And then I just pull it off the punty.
[glass clinking]
[gentle chimes]
Next, we're gonna wrap some coils.
I'm using a smaller diameter tubing,
and I'm wrapping it around a graphite mandril
to give me the shape
and size that I want.
[upbeat music]
You're feeding your tubing in
over the top of the mandril
and everything comes together,
it is almost magical,
because the tubing is just soft enough,
cools enough when it touches the mandril,
and it just happens all by itself.
The graphite expands probably two
to three times farther than the glass does,
so as it cools,
it's gonna shrink twice as much.
It will shrink down
and allow the glass to slide off.
And now for the fun part,
we're going to assemble the coil, the foot,
and the cup altogether.
[upbeat music]
I've sketched out what I want the cups to look like,
but this is where the tricky parts are.
I'm cutting the coils
to give me sections of workable size,
I cut the coils using a tungsten carbide blade,
a really hard metal,
so it scratches the glass,
and with pressure on the back side,
causes the glass to break in an even way.
So now I'm just pulling a hole
in the ring 'cause I need to be able
to blow this together
when I seal this end off.
And I take my piece of six millimeter,
and I seal
that temporary blow pipe.
And then where I scratch cut it,
it has carbide in there
and it'll leave a dirty spot in the clear glass,
so I peal that little piece off.
And then I heat the whole thing
to soften it so I can go on my graphite,
flatten it flat.
[fire hissing]
So now I need to pick these edges together,
carefully stitch it up.
[fire hissing]
[gentle music]
[Tim Voiceover] The hand torch is extremely portable,
it's a very condensed, small flame.
I use the hand torch for small seals,
doing very concentrated small work.
Okay, so that one I'm gonna put on there like that,
so I'll bend it just a little bit.
So now I need to do the same thing with this one,
so I have a pair.
Ready to put this one together.
[fire blowing]
[Tim Voiceover] The plural stopper is just a big stopper
and I use it as a holder with a handle
so I can put my cups on it
and hold them in the flame
and still be able to blow.

**Data block**
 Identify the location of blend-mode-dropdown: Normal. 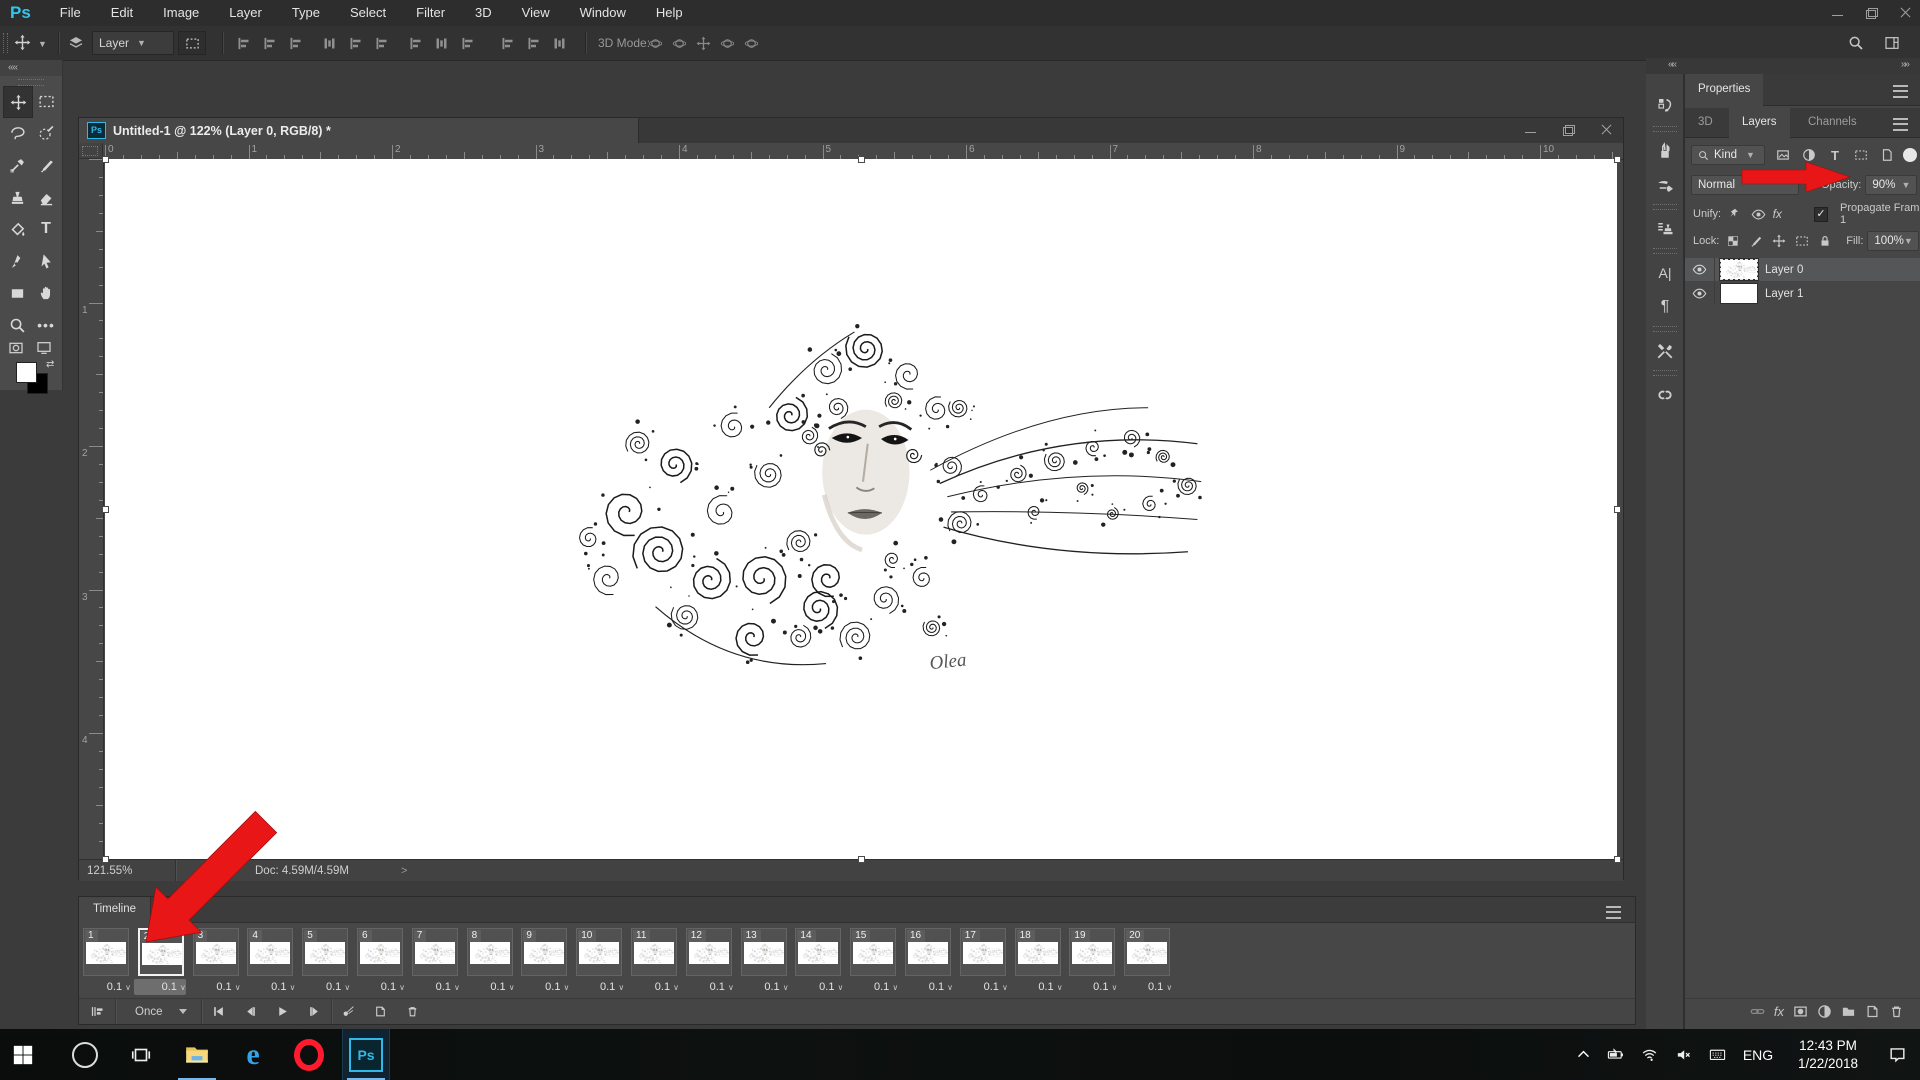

**Your task**
In the glassblowing transcript, what tool is used to cut the coils? Answer using only the glassblowing transcript.

**Exercise answer**
A tungsten carbide blade.